I'm going to take an example to elaborate my question.
My teacher said that - $\int \sin(x^3)dx$ is unsolvable for all x. Just recently, he said that $\int_{-\pi/6}^{\pi/6} \sin(x^3) = 0$. Now I get why its zero but my question is -
- Indefinite Integration is an anti-derivative process. If a function can be differentiated, then why can't it be integrated so as to get its primitive? Are those functions like some "unsolved mysteries of mathematics" ? Because if we're integrating something then its almost understood that its primitive exists (at least thats what I think).
- What about an expression makes it non-integrable?
- Can we look (or examine it a little bit) and say that the expression is integrable or not? If so, what are the things we should look out for?
Whether an indefinite integral has a closed form is a highly technical area.
That doesn’t mean the indefinite integral doesn’t exist, it just means it doesn’t have a certain form.
Just as some real numbers are irrational, some indefinite integrals exist and can’t be written in a closed form in terms of other “usual” functions. In any event, these functions are integrable.

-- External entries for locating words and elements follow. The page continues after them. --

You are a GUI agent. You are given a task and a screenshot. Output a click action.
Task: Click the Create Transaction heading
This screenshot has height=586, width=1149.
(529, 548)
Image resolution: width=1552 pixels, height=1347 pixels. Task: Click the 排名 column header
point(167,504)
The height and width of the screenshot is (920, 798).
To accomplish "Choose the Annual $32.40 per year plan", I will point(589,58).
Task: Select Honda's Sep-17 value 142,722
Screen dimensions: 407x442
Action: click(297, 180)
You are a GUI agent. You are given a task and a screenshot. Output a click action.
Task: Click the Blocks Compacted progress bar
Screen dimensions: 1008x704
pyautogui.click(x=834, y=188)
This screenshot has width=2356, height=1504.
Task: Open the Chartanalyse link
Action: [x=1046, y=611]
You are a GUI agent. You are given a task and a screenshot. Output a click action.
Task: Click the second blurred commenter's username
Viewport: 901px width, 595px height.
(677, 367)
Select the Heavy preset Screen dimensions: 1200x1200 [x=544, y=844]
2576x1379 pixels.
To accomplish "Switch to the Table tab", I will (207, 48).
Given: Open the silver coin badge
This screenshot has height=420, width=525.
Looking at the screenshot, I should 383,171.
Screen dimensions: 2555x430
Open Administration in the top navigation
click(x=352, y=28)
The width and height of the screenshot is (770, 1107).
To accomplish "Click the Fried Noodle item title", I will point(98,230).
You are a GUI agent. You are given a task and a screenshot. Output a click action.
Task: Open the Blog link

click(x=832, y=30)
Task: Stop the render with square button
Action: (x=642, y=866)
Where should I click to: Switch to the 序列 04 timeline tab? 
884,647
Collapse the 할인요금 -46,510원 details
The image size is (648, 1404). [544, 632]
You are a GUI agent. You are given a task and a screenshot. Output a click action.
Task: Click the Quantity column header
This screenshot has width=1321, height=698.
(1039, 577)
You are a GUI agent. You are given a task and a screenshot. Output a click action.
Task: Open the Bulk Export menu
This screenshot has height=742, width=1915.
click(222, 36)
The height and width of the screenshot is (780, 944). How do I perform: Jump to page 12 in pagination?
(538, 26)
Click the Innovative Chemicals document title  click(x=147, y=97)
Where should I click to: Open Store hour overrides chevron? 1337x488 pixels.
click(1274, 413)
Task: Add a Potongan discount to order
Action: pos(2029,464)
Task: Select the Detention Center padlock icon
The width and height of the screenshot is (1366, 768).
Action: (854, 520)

A useful non-integral example of a similar thing is the Lambert W-function. Given an $x\geq 0,$ $y=W(x)$ if $x=ye^y.$
We can’t write $W$ in terms of “elementary functions.” (Proving that requires some extremely tricky techniques.) But we can compute $W$ numerically, and we can tell specific values, like $W(0)=0, W(e)=1.$ We can prove things about $W.,$ like that it is an increasing function.
Mathematicians do this a lot. We can prove properties of $F(x)=\int\sin(x^3)\,dx,$ even if we can’t write $F(x)$ in a useful way.
There are functions which are actually not integrable, but they are highly strange, and in particular, those functions cannot be written in a closed form, either.